Warum interessierte er sie so? Welche Augenfarbe er hatte, wie sich seine Stimme anhörte? Sie hätte ein Augenlid anheben können. Die Ärzte hatten das sicher oft genug getan, aber das wollte sie nicht. Sie wollte, dass er es von allein tat. Wie würde er sie dann ansehen? Kein Mensch wusste , ob sein Gehirn Schaden erlitten hatte und in welchem Zustand er erwachen würde, wenn er denn aufwachte. Zu viele Fragen, die sie nicht beantworten konnte. Aber die wichtigste Frage war: „Wer bist du?“
Wenn sie bei ihm war, dann fühlte sie sich endlich nicht mehr allein. Seine Nähe gab ihr Trost, obwohl er sie überhaupt nicht wahrnehmen konnte, sich mit ihr unterhalten oder sie berühren konnte. Hätte er ihr gesagt, dass sie all das ändern konnte? Dass sie dieses selbst auferlegte Exil durchbrechen konnte? Würde er ihr helfen? Aber warum sollte er, sie war eine Fremde für ihn. Sie wünschte sich, dass es anders wäre. Sie war nie gern allein gewesen in ihrem Leben, aber sie musste damit klarkommen. Im Grunde hatte sie hier nichts verloren, aber was sprach dagegen, wenigstens die Momente mit ihm zu genießen, wenn sie sich dadurch besser fühlte. Sie ertappte sich dabei, dass sie lächelte, als sie wieder mal den Blick über seinen Körper schweifen ließ. Auch wenn er sorgsam zugedeckt war, konnte man erkennen, dass er groß und sein Körper perfekt war. Schließlich hatte sie ihn auch schon gewaschen. Sie hatte alles an ihm gesehen.
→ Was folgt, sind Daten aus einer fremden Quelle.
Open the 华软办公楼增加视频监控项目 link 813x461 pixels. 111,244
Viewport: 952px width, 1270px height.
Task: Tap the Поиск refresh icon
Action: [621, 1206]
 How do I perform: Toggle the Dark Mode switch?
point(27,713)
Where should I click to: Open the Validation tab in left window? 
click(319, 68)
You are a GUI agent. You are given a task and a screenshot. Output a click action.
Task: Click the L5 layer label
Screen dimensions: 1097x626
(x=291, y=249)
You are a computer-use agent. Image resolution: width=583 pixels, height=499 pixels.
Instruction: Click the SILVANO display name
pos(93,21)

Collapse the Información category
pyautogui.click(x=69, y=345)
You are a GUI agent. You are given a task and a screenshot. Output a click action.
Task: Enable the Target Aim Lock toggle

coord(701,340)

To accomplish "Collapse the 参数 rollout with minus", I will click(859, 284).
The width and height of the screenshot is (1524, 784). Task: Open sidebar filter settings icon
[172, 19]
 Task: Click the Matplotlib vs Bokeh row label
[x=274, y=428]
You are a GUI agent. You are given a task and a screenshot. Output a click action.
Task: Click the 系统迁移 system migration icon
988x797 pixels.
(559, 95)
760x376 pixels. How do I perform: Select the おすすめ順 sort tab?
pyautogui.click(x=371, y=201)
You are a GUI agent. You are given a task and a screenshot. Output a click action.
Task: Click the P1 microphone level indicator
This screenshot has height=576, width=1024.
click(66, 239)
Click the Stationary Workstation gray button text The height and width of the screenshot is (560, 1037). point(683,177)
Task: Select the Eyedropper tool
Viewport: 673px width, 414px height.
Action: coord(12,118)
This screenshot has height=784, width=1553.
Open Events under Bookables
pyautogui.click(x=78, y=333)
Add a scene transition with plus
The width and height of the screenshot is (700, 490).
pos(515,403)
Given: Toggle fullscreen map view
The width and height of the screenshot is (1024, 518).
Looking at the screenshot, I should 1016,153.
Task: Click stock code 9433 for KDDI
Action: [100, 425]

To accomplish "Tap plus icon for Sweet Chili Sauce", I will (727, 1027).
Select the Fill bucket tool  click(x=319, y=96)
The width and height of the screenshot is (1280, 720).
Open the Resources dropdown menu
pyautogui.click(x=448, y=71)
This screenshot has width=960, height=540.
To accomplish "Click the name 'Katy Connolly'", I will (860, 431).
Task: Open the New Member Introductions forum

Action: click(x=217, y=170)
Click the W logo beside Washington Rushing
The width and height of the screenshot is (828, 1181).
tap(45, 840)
Vom perfekten Oberkörper zu den breiten Schultern hin zu den muskulösen Oberarmen. Sie hatte auch tiefer geschaut. Die schmale Taille … wenn sie an sein Geschlecht dachte, wurde ihr heiß im Gesicht. Für ihre extrem unprofessionellen Gedanken und Gefühle hatte sie sich mehr als einmal gescholten. Aber alles an seinem Körper war nicht nur beeindruckend, sondern löste in ihr eine Wärme und Sehnsucht aus, die sie nicht benennen konnte. Seine Hilflosig keit wenn sie sich um ihn kümmerte, hinterließ ein Brennen hinter ihrem Brustbein, und sie ließ es sich nicht nehmen sich um ihn zu kümmern, pflegte und versorgte ihn als hätte sie allein einen Anspruch darauf.
Ob er ein Arbeiter war? Das würde die Muskeln erklären, die nicht nach Fitnessstudio , sondern harter, körperlicher Arbeit aussahen. Dennoch, dazu waren seine Hände zu gepflegt. Sie konnte rätseln so viel sie wollte, solange er nicht aufwachte, und mit jemandem sprach, würde sie es nicht erfahren.
Was, wenn er Familie hatte? Eine Frau? In diesem Fall hätte sie mit der Familie fühlen müssen, die ihn nun sicher schmerzlich vermisste. Es war egoistisch und im Grunde ungeheuerlich von ihr, aber wenn sie ganz tief in sich hineinhorchte , mochte sie im Moment gar nicht daran denken, dass da vielleicht jemand auf ihn wartete und sich Sorgen machte.
Er war ihr John Doe.
Sie schob diesen Gedanken schnell beiseite. Wie konnte sie nur so etwas Trauriges überhaupt in Erwägung ziehen? Jeder Mensch verdiente es, dass sich jemand Sorgen um ihn machte. Sie seufzte innerlich und strich ihm noch einmal über die Stirn. Sie fühlte sich so sehr zu ihm hingezogen. Unglaublich.